Government by Executive Order
There is an important story about possible new initiatives aimed at employers running in the Wall Street Journal today. If you haven’t seen the story titled Government by Executive Order, you can read it in its entirety here . Registration may be required. If you prefer the Cliff’s notes version, here are some of the highlights about how DOL is greaing up to “push the country to a better place” by using Executive Order from the White House and enforcement action to alter the rules on how business in America operates.
More Stringent Rules for Business
On Sept. 22, Labor’s Office of the Solicitor—which employs 400 attorneys to enforce the nation’s labor laws—issued a draft “operating plan” to dramatically increase pressure on employers. A source inside the department says the plan has been adopted.
Patricia Smith, who heads the solicitor’s office, told me in an interview yesterday that the plan is a “living document” that will “never be finalized.”
Whatever its status, it includes the following items as possibilities:
- Identify a public affairs liaison in each Regional Office” to “send stronger, clearer messages to the regulated community about DOL’s emphasis on litigation.
- Occupational Safety and Health Administration (OSHA) division will be to “deter [employers] through shaming.” Ms.
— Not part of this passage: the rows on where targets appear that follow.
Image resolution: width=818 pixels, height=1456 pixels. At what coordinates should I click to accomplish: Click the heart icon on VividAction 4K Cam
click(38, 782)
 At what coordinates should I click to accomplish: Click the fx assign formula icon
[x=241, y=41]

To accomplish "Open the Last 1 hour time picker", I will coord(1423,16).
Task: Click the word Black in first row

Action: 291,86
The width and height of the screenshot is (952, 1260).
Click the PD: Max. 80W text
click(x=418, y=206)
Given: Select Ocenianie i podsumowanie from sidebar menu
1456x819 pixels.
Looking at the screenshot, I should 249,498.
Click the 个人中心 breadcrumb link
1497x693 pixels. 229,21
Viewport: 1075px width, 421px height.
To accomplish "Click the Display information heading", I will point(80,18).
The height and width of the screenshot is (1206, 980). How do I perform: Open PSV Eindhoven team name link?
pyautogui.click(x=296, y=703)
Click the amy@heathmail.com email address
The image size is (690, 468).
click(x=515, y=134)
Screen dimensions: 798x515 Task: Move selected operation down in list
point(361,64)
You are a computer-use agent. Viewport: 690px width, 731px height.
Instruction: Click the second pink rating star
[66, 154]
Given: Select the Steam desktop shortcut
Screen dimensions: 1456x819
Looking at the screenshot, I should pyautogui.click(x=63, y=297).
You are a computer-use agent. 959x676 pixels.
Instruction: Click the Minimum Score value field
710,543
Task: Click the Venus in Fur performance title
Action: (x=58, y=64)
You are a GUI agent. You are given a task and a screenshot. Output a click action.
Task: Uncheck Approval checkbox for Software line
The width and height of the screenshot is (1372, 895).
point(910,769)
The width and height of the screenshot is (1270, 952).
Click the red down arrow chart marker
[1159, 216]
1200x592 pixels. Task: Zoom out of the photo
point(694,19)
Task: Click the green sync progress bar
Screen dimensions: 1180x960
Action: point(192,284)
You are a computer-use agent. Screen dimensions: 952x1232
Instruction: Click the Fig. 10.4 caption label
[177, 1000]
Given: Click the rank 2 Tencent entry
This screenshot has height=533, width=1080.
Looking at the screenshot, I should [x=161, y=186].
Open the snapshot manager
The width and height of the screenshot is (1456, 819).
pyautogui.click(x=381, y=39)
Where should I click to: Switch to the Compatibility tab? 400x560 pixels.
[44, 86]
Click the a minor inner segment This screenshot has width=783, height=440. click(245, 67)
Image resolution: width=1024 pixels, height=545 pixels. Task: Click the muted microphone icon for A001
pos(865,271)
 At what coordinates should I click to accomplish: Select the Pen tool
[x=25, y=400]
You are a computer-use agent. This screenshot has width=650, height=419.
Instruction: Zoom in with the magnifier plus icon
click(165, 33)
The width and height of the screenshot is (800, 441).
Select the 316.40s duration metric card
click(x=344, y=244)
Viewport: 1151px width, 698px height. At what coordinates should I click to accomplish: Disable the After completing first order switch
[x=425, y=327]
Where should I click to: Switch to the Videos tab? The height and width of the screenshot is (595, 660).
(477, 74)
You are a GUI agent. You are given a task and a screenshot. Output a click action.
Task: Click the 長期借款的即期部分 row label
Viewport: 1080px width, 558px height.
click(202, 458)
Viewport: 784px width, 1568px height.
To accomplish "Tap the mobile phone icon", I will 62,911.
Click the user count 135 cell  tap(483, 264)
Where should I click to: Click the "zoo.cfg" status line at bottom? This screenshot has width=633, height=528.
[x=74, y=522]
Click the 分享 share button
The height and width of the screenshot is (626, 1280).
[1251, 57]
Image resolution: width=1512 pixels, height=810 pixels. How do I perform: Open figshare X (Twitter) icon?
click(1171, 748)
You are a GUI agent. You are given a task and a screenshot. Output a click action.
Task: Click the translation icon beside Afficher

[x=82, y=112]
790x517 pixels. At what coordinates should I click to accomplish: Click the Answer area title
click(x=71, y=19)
Smith told me she didn’t know what that means. But whatever it might involve, it doesn’t sound appropriate for an agency charged with carrying out the law in an even-handed fashion.
- Engage in enterprise-wide enforcement, including targeting multiple work sites of the same company, visits by multiple agencies on the same day such as the Wage and Hour Division and from OSHA, and shorter deadlines for implementing remedial measures in conciliation agreements and consent decrees.
- Greater use of injunctive relief, which means using court injunctions rather than fines to enforce compliance.
- Identify and pursue test cases that stretch current laws.
While the Department of Labor prepares for a hyper-aggressive enforcement strategy against business, it has rolled back Bush-era reforms mandating greater union transparency. Just this week the department rescinded its Form T-1, which required unions to report on strike funds and other accounts under union control.
None of this bodes well for employers in the United States. As always, if you are an HR practitioner, I urge you to stay aware of these developing actions, and prepare your company ahead of time so that you can be in the best possible situation if you should be subject to more stringent enforcement.